Task objective
The data needs to be returned in full, exactly as it reads.
•••
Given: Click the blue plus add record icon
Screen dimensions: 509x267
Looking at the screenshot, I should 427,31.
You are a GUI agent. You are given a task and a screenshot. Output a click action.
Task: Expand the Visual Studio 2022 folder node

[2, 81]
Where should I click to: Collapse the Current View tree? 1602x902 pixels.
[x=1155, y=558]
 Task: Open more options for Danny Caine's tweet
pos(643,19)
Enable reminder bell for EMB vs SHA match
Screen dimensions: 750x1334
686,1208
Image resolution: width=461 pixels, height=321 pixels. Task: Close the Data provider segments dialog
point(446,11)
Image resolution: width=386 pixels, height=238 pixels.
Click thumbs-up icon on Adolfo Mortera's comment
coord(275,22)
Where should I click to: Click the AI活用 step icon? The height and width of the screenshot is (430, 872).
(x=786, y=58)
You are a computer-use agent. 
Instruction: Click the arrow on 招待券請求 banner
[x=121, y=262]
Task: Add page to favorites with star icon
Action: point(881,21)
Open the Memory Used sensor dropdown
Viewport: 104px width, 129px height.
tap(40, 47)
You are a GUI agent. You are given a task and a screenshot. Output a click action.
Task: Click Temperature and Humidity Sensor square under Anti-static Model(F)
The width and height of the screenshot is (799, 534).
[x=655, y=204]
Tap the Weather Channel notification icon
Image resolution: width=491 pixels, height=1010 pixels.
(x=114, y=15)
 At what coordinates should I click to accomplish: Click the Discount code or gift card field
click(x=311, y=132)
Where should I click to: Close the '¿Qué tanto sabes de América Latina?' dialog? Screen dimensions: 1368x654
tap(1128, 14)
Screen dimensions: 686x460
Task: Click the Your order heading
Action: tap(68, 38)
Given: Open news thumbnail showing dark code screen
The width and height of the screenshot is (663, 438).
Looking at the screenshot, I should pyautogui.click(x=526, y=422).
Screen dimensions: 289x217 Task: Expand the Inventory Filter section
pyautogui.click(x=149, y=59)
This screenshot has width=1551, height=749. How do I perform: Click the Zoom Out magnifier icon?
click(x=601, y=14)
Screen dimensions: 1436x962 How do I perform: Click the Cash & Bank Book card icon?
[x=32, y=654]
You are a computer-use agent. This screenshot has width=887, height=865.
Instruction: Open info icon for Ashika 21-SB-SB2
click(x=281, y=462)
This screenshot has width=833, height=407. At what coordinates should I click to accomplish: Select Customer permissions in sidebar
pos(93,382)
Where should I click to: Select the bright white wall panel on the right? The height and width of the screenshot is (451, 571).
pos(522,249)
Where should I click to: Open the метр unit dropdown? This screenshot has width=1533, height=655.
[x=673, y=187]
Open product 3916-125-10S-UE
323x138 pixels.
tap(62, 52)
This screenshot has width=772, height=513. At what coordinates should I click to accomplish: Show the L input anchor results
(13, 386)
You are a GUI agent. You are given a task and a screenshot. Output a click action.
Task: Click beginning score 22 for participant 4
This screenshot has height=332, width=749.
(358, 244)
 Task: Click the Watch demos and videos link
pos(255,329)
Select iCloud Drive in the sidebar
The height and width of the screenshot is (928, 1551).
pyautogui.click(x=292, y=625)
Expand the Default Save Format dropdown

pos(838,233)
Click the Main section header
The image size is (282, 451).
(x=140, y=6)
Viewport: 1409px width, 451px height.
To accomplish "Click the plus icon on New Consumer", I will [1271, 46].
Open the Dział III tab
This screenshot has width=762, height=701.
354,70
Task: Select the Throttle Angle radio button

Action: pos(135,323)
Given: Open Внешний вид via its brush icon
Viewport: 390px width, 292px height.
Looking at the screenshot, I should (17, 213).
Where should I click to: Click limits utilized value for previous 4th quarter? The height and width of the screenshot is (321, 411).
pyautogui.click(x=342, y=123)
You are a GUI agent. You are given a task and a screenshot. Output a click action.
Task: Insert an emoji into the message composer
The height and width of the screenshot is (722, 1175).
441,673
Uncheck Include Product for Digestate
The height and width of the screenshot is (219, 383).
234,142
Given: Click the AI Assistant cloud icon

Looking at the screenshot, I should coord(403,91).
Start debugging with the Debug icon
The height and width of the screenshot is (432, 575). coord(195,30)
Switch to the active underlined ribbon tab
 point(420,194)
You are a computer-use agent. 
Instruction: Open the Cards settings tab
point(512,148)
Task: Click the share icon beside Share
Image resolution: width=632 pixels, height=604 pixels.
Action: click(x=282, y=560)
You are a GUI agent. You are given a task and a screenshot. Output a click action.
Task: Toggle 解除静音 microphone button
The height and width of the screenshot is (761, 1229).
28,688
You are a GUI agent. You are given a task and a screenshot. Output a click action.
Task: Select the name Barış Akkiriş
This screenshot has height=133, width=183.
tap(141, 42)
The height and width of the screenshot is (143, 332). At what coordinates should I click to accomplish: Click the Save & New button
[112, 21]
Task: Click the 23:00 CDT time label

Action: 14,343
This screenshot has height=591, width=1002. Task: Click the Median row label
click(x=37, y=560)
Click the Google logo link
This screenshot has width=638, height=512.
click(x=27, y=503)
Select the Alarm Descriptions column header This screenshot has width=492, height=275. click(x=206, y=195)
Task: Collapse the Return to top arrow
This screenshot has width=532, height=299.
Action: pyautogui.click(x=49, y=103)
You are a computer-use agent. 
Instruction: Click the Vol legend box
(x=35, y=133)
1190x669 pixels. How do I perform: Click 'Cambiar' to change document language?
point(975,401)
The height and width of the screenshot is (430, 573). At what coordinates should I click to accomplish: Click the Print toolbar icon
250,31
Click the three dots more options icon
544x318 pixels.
•••
Task output
Given: Click the blue plus add record icon
Screen dimensions: 509x267
Looking at the screenshot, I should 427,31.
You are a GUI agent. You are given a task and a screenshot. Output a click action.
Task: Expand the Visual Studio 2022 folder node

[2, 81]
Where should I click to: Collapse the Current View tree? 1602x902 pixels.
[x=1155, y=558]
 Task: Open more options for Danny Caine's tweet
pos(643,19)
Enable reminder bell for EMB vs SHA match
Screen dimensions: 750x1334
686,1208
Image resolution: width=461 pixels, height=321 pixels. Task: Close the Data provider segments dialog
point(446,11)
Image resolution: width=386 pixels, height=238 pixels.
Click thumbs-up icon on Adolfo Mortera's comment
coord(275,22)
Where should I click to: Click the AI活用 step icon? The height and width of the screenshot is (430, 872).
(x=786, y=58)
You are a computer-use agent. 
Instruction: Click the arrow on 招待券請求 banner
[x=121, y=262]
Task: Add page to favorites with star icon
Action: point(881,21)
Open the Memory Used sensor dropdown
Viewport: 104px width, 129px height.
tap(40, 47)
You are a GUI agent. You are given a task and a screenshot. Output a click action.
Task: Click Temperature and Humidity Sensor square under Anti-static Model(F)
The width and height of the screenshot is (799, 534).
[x=655, y=204]
Tap the Weather Channel notification icon
Image resolution: width=491 pixels, height=1010 pixels.
(x=114, y=15)
 At what coordinates should I click to accomplish: Click the Discount code or gift card field
click(x=311, y=132)
Where should I click to: Close the '¿Qué tanto sabes de América Latina?' dialog? Screen dimensions: 1368x654
tap(1128, 14)
Screen dimensions: 686x460
Task: Click the Your order heading
Action: tap(68, 38)
Given: Open news thumbnail showing dark code screen
The width and height of the screenshot is (663, 438).
Looking at the screenshot, I should pyautogui.click(x=526, y=422).
Screen dimensions: 289x217 Task: Expand the Inventory Filter section
pyautogui.click(x=149, y=59)
This screenshot has width=1551, height=749. How do I perform: Click the Zoom Out magnifier icon?
click(x=601, y=14)
Screen dimensions: 1436x962 How do I perform: Click the Cash & Bank Book card icon?
[x=32, y=654]
You are a computer-use agent. This screenshot has width=887, height=865.
Instruction: Open info icon for Ashika 21-SB-SB2
click(x=281, y=462)
This screenshot has width=833, height=407. At what coordinates should I click to accomplish: Select Customer permissions in sidebar
pos(93,382)
Where should I click to: Select the bright white wall panel on the right? The height and width of the screenshot is (451, 571).
pos(522,249)
Where should I click to: Open the метр unit dropdown? This screenshot has width=1533, height=655.
[x=673, y=187]
Open product 3916-125-10S-UE
323x138 pixels.
tap(62, 52)
This screenshot has width=772, height=513. At what coordinates should I click to accomplish: Show the L input anchor results
(13, 386)
You are a GUI agent. You are given a task and a screenshot. Output a click action.
Task: Click beginning score 22 for participant 4
This screenshot has height=332, width=749.
(358, 244)
 Task: Click the Watch demos and videos link
pos(255,329)
Select iCloud Drive in the sidebar
The height and width of the screenshot is (928, 1551).
pyautogui.click(x=292, y=625)
Expand the Default Save Format dropdown

pos(838,233)
Click the Main section header
The image size is (282, 451).
(x=140, y=6)
Viewport: 1409px width, 451px height.
To accomplish "Click the plus icon on New Consumer", I will [1271, 46].
Open the Dział III tab
This screenshot has width=762, height=701.
354,70
Task: Select the Throttle Angle radio button

Action: pos(135,323)
Given: Open Внешний вид via its brush icon
Viewport: 390px width, 292px height.
Looking at the screenshot, I should (17, 213).
Where should I click to: Click limits utilized value for previous 4th quarter? The height and width of the screenshot is (321, 411).
pyautogui.click(x=342, y=123)
You are a GUI agent. You are given a task and a screenshot. Output a click action.
Task: Insert an emoji into the message composer
The height and width of the screenshot is (722, 1175).
441,673
Uncheck Include Product for Digestate
The height and width of the screenshot is (219, 383).
234,142
Given: Click the AI Assistant cloud icon

Looking at the screenshot, I should coord(403,91).
Start debugging with the Debug icon
The height and width of the screenshot is (432, 575). coord(195,30)
Switch to the active underlined ribbon tab
 point(420,194)
You are a computer-use agent. 
Instruction: Open the Cards settings tab
point(512,148)
Task: Click the share icon beside Share
Image resolution: width=632 pixels, height=604 pixels.
Action: click(x=282, y=560)
You are a GUI agent. You are given a task and a screenshot. Output a click action.
Task: Toggle 解除静音 microphone button
The height and width of the screenshot is (761, 1229).
28,688
You are a GUI agent. You are given a task and a screenshot. Output a click action.
Task: Select the name Barış Akkiriş
This screenshot has height=133, width=183.
tap(141, 42)
The height and width of the screenshot is (143, 332). At what coordinates should I click to accomplish: Click the Save & New button
[112, 21]
Task: Click the 23:00 CDT time label

Action: 14,343
This screenshot has height=591, width=1002. Task: Click the Median row label
click(x=37, y=560)
Click the Google logo link
This screenshot has width=638, height=512.
click(x=27, y=503)
Select the Alarm Descriptions column header This screenshot has width=492, height=275. click(x=206, y=195)
Task: Collapse the Return to top arrow
This screenshot has width=532, height=299.
Action: pyautogui.click(x=49, y=103)
You are a computer-use agent. 
Instruction: Click the Vol legend box
(x=35, y=133)
1190x669 pixels. How do I perform: Click 'Cambiar' to change document language?
point(975,401)
The height and width of the screenshot is (430, 573). At what coordinates should I click to accomplish: Click the Print toolbar icon
250,31
Click the three dots more options icon
544x318 pixels.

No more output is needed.